Dívida indevida no Serasa Limpa Nome não gera indenização sem prova de negativação

Um consumidor que descobriu a existência de uma dívida de telefonia em seu nome e buscou reparação por danos morais conseguiu na Turma Recursal o reconhecimento de que a cobrança era indevida. Apesar disso, o colegiado concluiu que a simples disponibilização do débito na plataforma Serasa Limpa Nome, sem efetiva negativação pública, não gera automaticamente o dever de indenizar.

O autor ajuizou ação declaratória de inexistência de débito cumulada com pedido de indenização por danos morais, sustentando jamais ter contratado os serviços que deram origem à cobrança. Em primeiro grau, contudo, os pedidos foram integralmente rejeitados. A sentença considerou que a empresa havia comprovado a contratação mediante biometria facial e registros de utilização da linha telefônica, concluindo pela regularidade da dívida e da cobrança.

Ao recorrer, o consumidor insistiu na inexistência da contratação e alegou que a inclusão do débito no Serasa lhe causara restrições de crédito e abalo moral, sustentando que a situação equivaleria à negativação indevida.

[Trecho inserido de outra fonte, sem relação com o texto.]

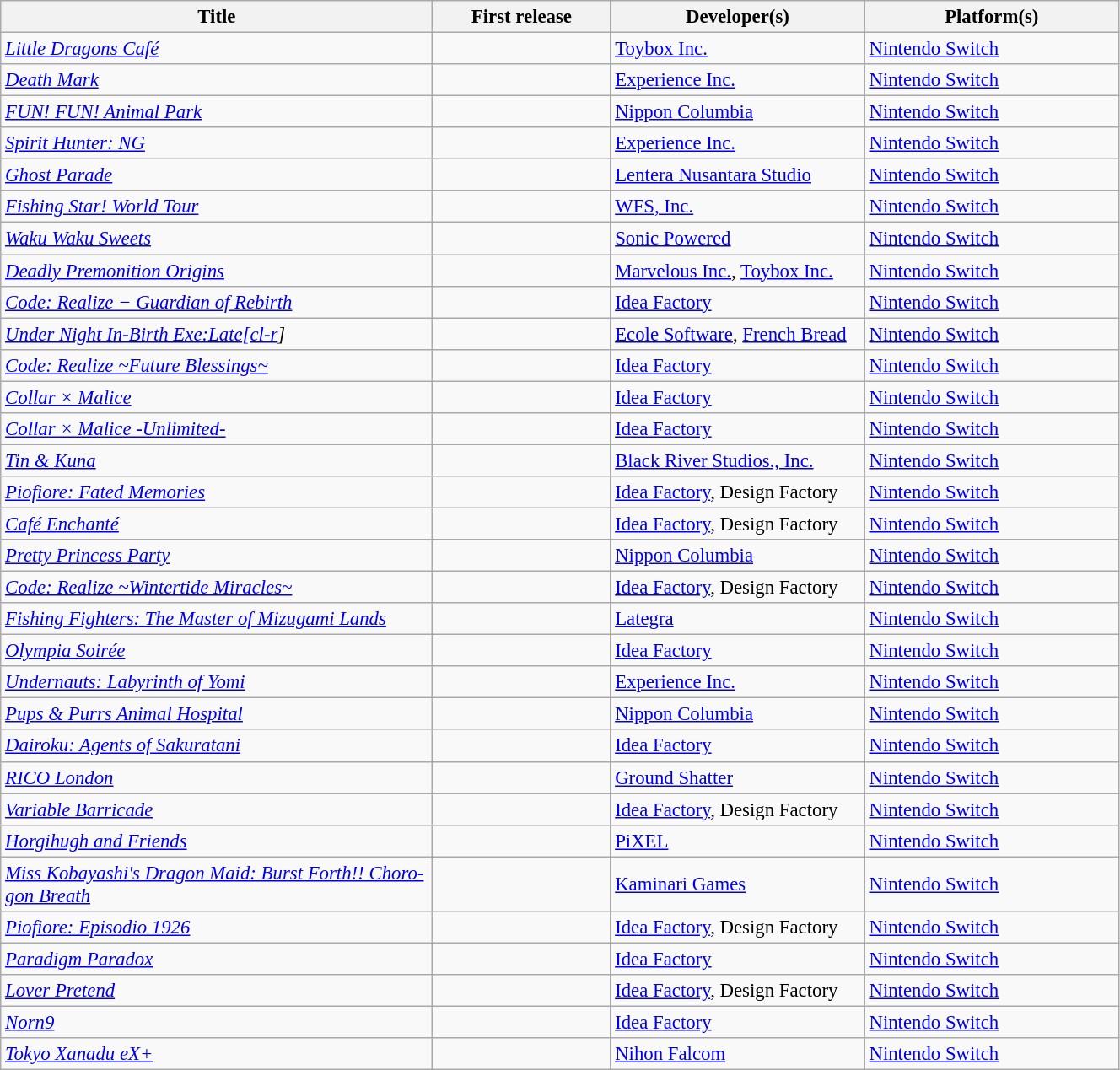
Code: Realize − Guardian of Rebirth (217, 302)
Paradigm Paradox (217, 959)
Norn9 (217, 1022)
Café Enchanté (217, 524)
Title (217, 17)
Dairoku: Agents of Sakuratani (217, 746)
Waku Waku Sweets (217, 239)
Ecole Software, French Bread (737, 334)
Piofiore: Episodio 1926 (217, 928)
Little Dragons Café (217, 49)
Lentera Nusantara Studio (737, 175)
Toybox Inc. (737, 49)
Spirit Hunter: NG (217, 143)
PiXEL (737, 841)
Under Night In-Birth Exe:Late[cl-r] (217, 334)
Lategra (737, 619)
First release (521, 17)
Variable Barricade (217, 810)
Lover Pretend (217, 991)
RICO London (217, 778)
Piofiore: Fated Memories (217, 493)
Pretty Princess Party (217, 556)
Tin & Kuna (217, 460)
Tokyo Xanadu eX+ (217, 1054)
Collar × Malice -Unlimited- (217, 429)
Horgihugh and Friends (217, 841)
Deadly Premonition Origins (217, 271)
Platform(s) (992, 17)
Ghost Parade (217, 175)
Sonic Powered (737, 239)
Code: Realize ~Wintertide Miracles~ (217, 588)
Death Mark (217, 80)
FUN! FUN! Animal Park (217, 112)
Developer(s) (737, 17)
Fishing Star! World Tour (217, 207)
Undernauts: Labyrinth of Yomi (217, 682)
Fishing Fighters: The Master of Mizugami Lands (217, 619)
Olympia Soirée (217, 651)
Black River Studios., Inc. (737, 460)
Ground Shatter (737, 778)
Kaminari Games (737, 884)
Nihon Falcom (737, 1054)
Miss Kobayashi's Dragon Maid: Burst Forth!! Choro-gon Breath (217, 884)
Pups & Purrs Animal Hospital (217, 714)
WFS, Inc. (737, 207)
Collar × Malice (217, 397)
Marvelous Inc., Toybox Inc. (737, 271)
Code: Realize ~Future Blessings~ (217, 365)
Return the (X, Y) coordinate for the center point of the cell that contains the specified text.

Ao reexaminar o caso, a Turma Recursal chegou a conclusão diversa quanto à própria existência da dívida. Os julgadores entenderam que o contrato já havia sido cancelado e que os débitos haviam sido objeto de isenção, razão pela qual reconheceram a inexigibilidade da cobrança de R$ 55,30 e determinaram sua retirada.

Em relação aos danos morais, entretanto, o colegiado adotou entendimento distinto. Segundo o acórdão, o Serasa Limpa Nome funciona como um ambiente privado de renegociação entre consumidor e credor, sem publicidade perante terceiros e sem natureza de cadastro restritivo de crédito. Além disso, não houve demonstração de redução do score nem de efetiva negativação pública do nome do consumidor.

Para a Turma Recursal, embora a cobrança tenha se revelado indevida, a situação permaneceu restrita a um ambiente de negociação acessível apenas às partes interessadas, circunstância insuficiente, por si só, para caracterizar violação aos direitos da personalidade e justificar indenização por danos morais.

Com a decisão, o colegiado reformou parcialmente a sentença de primeiro grau para declarar inexigível o débito e determinar sua retirada, mas manteve improcedente o pedido de reparação moral.

De acordo com a decisão, a presença de uma dívida no portal Serasa Limpa Nome não se confunde automaticamente com a negativação tradicional do consumidor. Para que haja dano moral indenizável, é necessária a demonstração de efetiva restrição pública de crédito ou de outro prejuízo concreto à esfera jurídica do consumidor.